→ **What to produce**:
Please put the stretch from the start of the entries through the line containing "What are the" into a numbered list, leaving out blank lines and everything after that line.

++++ Data provided

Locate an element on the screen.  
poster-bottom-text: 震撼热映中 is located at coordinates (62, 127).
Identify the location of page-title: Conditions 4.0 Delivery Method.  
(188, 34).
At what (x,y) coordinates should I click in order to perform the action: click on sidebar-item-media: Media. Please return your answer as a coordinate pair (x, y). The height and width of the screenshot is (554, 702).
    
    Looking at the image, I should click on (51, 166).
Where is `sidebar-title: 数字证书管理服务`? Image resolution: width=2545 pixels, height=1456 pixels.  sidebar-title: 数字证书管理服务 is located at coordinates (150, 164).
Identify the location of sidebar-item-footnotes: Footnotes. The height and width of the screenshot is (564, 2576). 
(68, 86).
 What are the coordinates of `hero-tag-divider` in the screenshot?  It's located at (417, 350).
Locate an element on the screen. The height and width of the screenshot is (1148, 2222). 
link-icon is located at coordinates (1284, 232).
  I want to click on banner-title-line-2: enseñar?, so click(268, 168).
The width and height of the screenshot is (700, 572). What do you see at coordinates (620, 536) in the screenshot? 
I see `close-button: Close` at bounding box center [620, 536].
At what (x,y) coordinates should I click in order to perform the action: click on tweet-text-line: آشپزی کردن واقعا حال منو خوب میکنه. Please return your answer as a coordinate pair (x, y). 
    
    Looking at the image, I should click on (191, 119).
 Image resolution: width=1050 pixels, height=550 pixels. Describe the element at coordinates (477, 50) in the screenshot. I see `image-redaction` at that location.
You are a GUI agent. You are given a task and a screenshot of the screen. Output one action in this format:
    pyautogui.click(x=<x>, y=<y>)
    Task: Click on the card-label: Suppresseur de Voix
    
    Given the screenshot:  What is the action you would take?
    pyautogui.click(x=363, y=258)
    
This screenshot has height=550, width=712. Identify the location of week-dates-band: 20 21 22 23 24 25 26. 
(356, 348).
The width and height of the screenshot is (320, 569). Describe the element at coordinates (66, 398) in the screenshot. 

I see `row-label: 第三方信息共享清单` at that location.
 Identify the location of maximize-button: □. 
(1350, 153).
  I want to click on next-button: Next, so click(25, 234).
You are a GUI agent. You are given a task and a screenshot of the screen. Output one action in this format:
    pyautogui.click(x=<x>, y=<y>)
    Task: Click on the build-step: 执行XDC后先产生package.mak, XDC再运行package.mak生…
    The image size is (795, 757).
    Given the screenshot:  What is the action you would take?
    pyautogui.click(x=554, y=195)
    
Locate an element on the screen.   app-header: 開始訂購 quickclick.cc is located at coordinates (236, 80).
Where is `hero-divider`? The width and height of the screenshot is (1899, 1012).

++++++++

→ **Reply**:
1. Locate an element on the screen.  
2. poster-bottom-text: 震撼热映中 is located at coordinates (62, 127).
3. Identify the location of page-title: Conditions 4.0 Delivery Method.  
4. (188, 34).
5. At what (x,y) coordinates should I click in order to perform the action: click on sidebar-item-media: Media. Please return your answer as a coordinate pair (x, y). The height and width of the screenshot is (554, 702).
6.     Looking at the image, I should click on (51, 166).
7. Where is `sidebar-title: 数字证书管理服务`? Image resolution: width=2545 pixels, height=1456 pixels.  sidebar-title: 数字证书管理服务 is located at coordinates (150, 164).
8. Identify the location of sidebar-item-footnotes: Footnotes. The height and width of the screenshot is (564, 2576). 
9. (68, 86).
10.  What are the coordinates of `hero-tag-divider` in the screenshot?  It's located at (417, 350).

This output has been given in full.